EXERCISE 1:
In the football TV schedule, condense the paragraph beginning "Notre Dame at Stanford" into a shorter version that keeps its main facts.
EXERCISE 2:
Return, word for word, the passage of the football TV schedule from "Notre Dame at" to "cared about? Yeah….".

PAGE:
# # # # # # #
Boise St. at Hawaii, 6 PM, ESPN. It’s riding on you Boise State. Statue of Liberties, quadrulple laterals, a wide receiver playing deep safety, ten offensive tackles….or you can just play defense. Do what you can to take down the Rainbows.
Saturday
UConn at West Virginia. 9 AM, ESPN. For the Big East BCS bid.
Virginia Tech at Virginia, 9 AM, ESPN2.
Tennessee at Kentucky, 10:30 AM, CBS. Strange how conference tiebreakers work–if Tennessee wins, they win the SEC East; if they lose, it belongs to Georgia.
Oregon at UCLA, 12:30 PM, ABC. Oregon 2007=Cal 2006. Devastating loss early, convicing wins in the middle…only to blow it on a road trip down south when baller Dennis Dixon can’t ride out the storm. Just watch USC beat ASU, break Rudy Carpenter’s leg, turning the USC-UCLA game into a battle for the Pac-10 title. What a fucking bizarre season.
Kansas State at Fresno State, 12:30 PM, ESPN. What a bizarre game to put on national TV. Excuse me if I don’t watch a second of it.
Notre Dame at Stanford, 12:30 PM, ESPN2. As far as three weeks ago, I would have considered this an exercise in pigskin sadism. Now I might be actually scouting for Stanford’s strengths and weaknesses. I do not want to lose the Big Game. It’s all we have left to hang onto.
Oklahoma St. at Oklahoma, 12:30 PM, FSN. Remember when this was an actual rivalry that people cared about? Yeah….
# # # # # # #
DATA LINES:
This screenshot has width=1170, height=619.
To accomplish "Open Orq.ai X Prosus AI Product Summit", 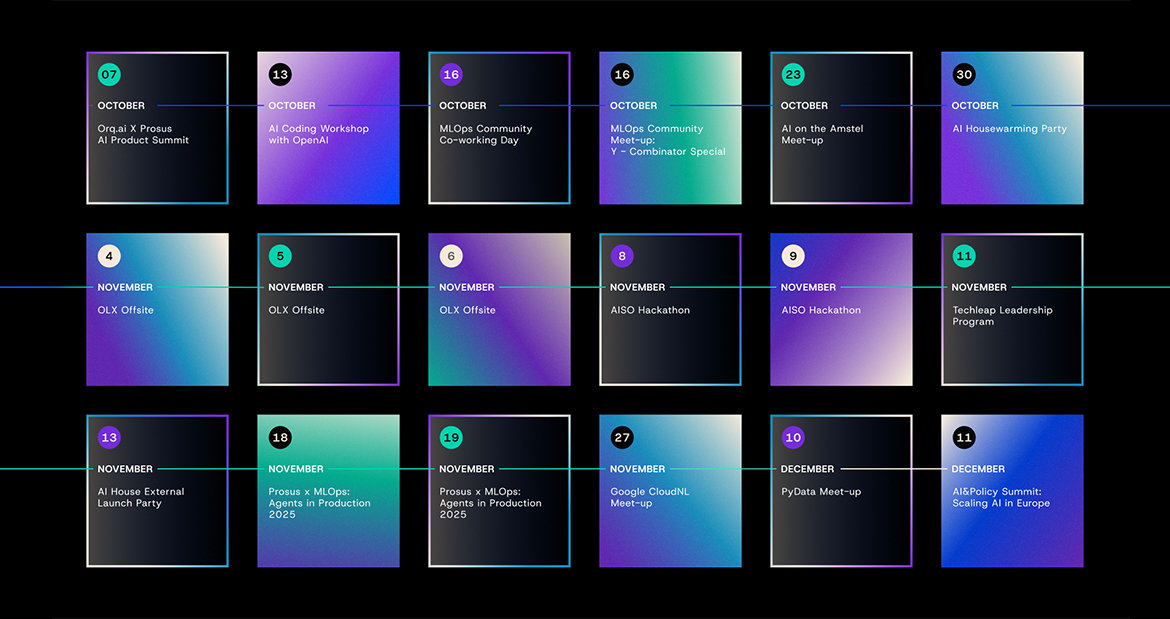I will pos(143,135).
# # # # # # #
TASK RESULT 1:
Notre Dame at Stanford airs at 12:30 PM on ESPN2. Three weeks earlier, the writer would have called watching it pigskin sadism. Now the writer may scout Stanford's strengths and weaknesses, because losing the Big Game is unacceptable; it's all that's left to hang onto.

TASK RESULT 2:
Notre Dame at Stanford, 12:30 PM, ESPN2. As far as three weeks ago, I would have considered this an exercise in pigskin sadism. Now I might be actually scouting for Stanford’s strengths and weaknesses. I do not want to lose the Big Game. It’s all we have left to hang onto.
Oklahoma St. at Oklahoma, 12:30 PM, FSN. Remember when this was an actual rivalry that people cared about? Yeah….